> Reading text
────────────────────────────────────────
Archives under `data/upstream/` are gitignored. They are intentionally
local-only: SHA-256 (or git commit) per archive is recorded in
`MANIFEST.toml` for reviewer verification, and the projected slice
under `data/fixtures/` is the bytes the engine actually consumes.

### Manual-fetch recipes

**AIOps Challenge 2020/2021** — gated by Tsinghua Cloud / Google Drive
links in `https://github.com/NetManAIOps/AIOps-Challenge-2020-Data` and
the corresponding 2021 repository's README. Download the per-stage
archives, verify against the README's `md5sum`, and place under
`data/upstream/aiops_challenge_2020/` and `data/upstream/aiops_challenge_2021/`.

**Illinois Microservice Tracing Dataset (IDB-6738796)** — visit
`https://databank.illinois.edu/datasets/IDB-6738796` in a browser
session and download `tracing-data.tar.gz` (the redirect target is a
short-lived presigned S3 URL). Place under
`data/upstream/illinois_socialnetwork.tar.gz` and run
`sha256sum` to verify against the manifest.

## Reproducibility checklist

A reviewer reproducing the published metrics should verify, in order:

- [ ] `MANIFEST.toml` parses cleanly under TOML 1.0.
- [ ] Every `fixture_path` exists and is non-empty.
- [ ] No fixture begins with `# UPSTREAM_FIXTURE_NOT_VENDORED`.
- [ ] The SHA-256 of each `fixture_path` matches its `fixture_sha256`.
- [ ] The SHA-256 of each upstream archive matches `upstream_archive_sha256`.
- [ ] `cargo test --features "std paper-lock" -- --nocapture` reports
      `deterministic_replay_holds = true` for every dataset block.
────────────────────────────────────────
> Instructions for the task
From the dataset fetch notes above, extract the passage starting with "### Manual-fetch recipes" and going on through "against the manifest.", copied verbatim.

> Information
────────────────────────────────────────
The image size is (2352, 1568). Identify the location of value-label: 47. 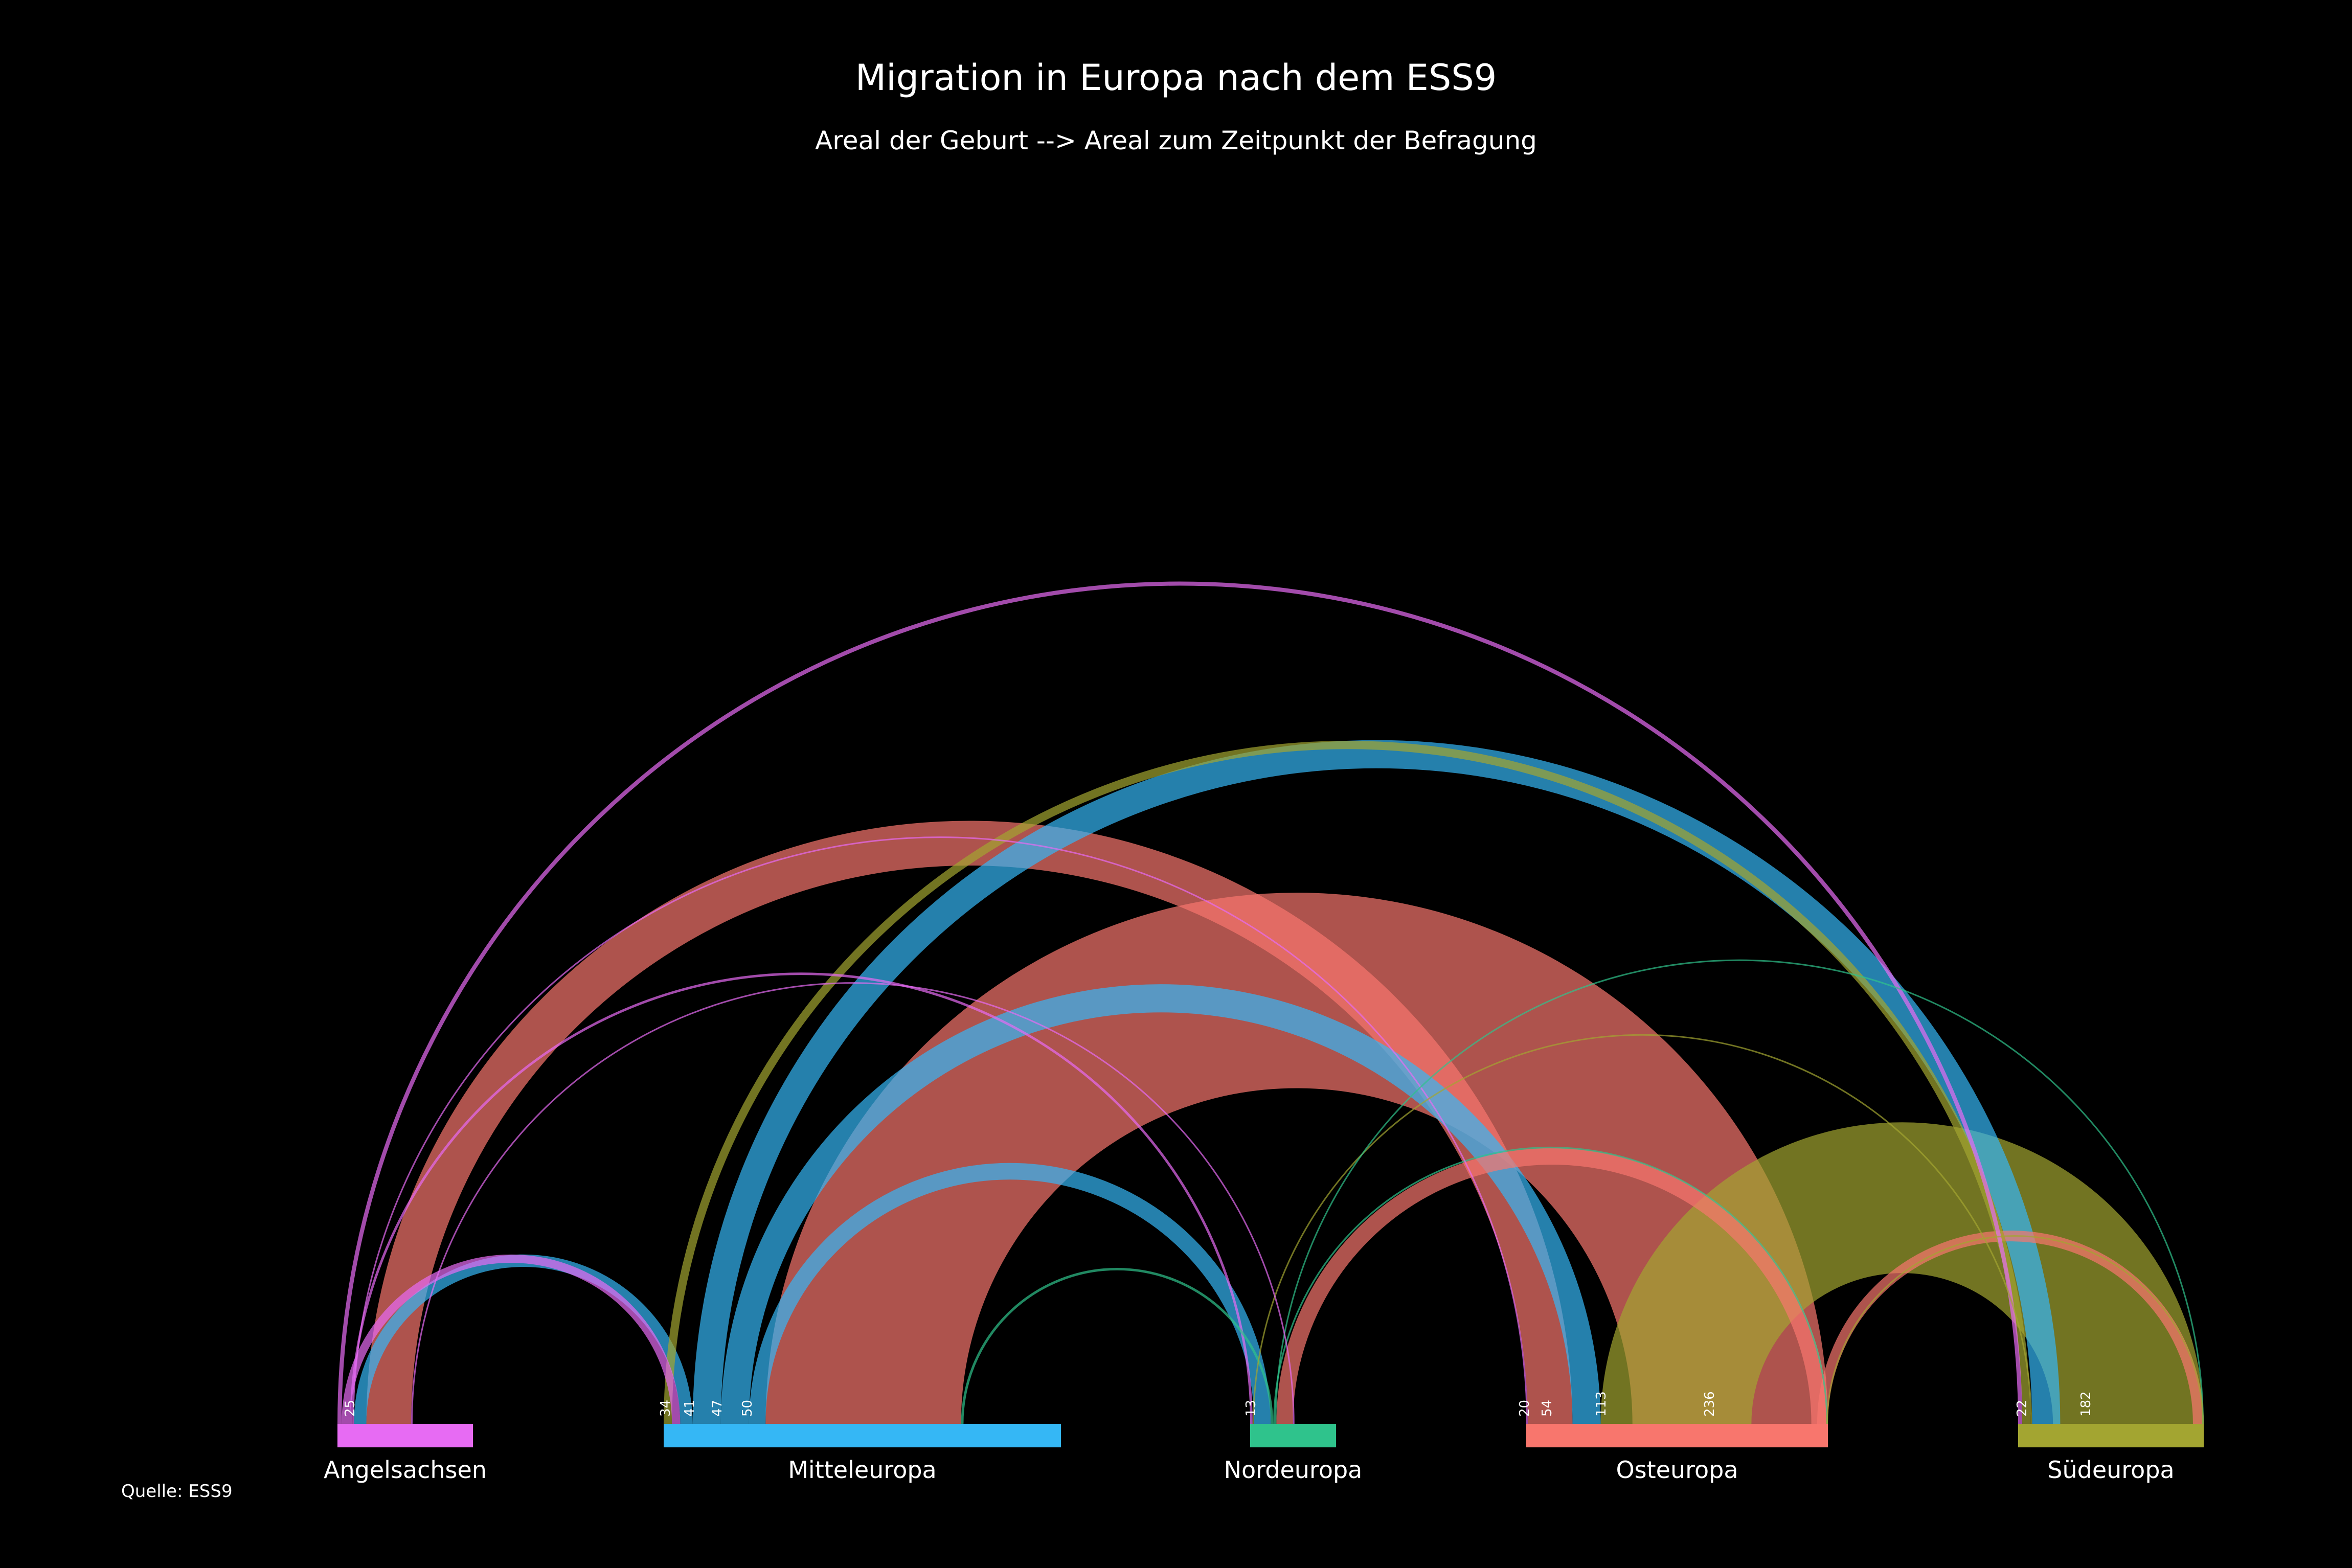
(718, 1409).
────────────────────────────────────────
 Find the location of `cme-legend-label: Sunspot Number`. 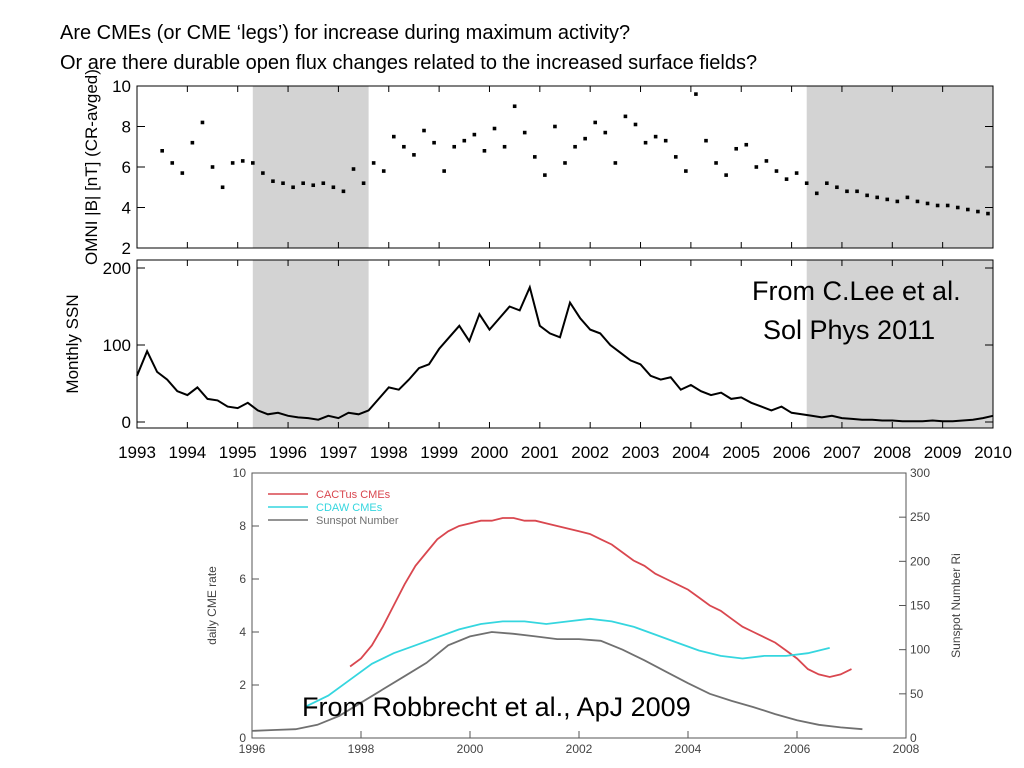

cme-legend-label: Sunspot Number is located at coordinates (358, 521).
────────────────────────────────────────
> Answer box
### Manual-fetch recipes

**AIOps Challenge 2020/2021** — gated by Tsinghua Cloud / Google Drive
links in `https://github.com/NetManAIOps/AIOps-Challenge-2020-Data` and
the corresponding 2021 repository's README. Download the per-stage
archives, verify against the README's `md5sum`, and place under
`data/upstream/aiops_challenge_2020/` and `data/upstream/aiops_challenge_2021/`.

**Illinois Microservice Tracing Dataset (IDB-6738796)** — visit
`https://databank.illinois.edu/datasets/IDB-6738796` in a browser
session and download `tracing-data.tar.gz` (the redirect target is a
short-lived presigned S3 URL). Place under
`data/upstream/illinois_socialnetwork.tar.gz` and run
`sha256sum` to verify against the manifest.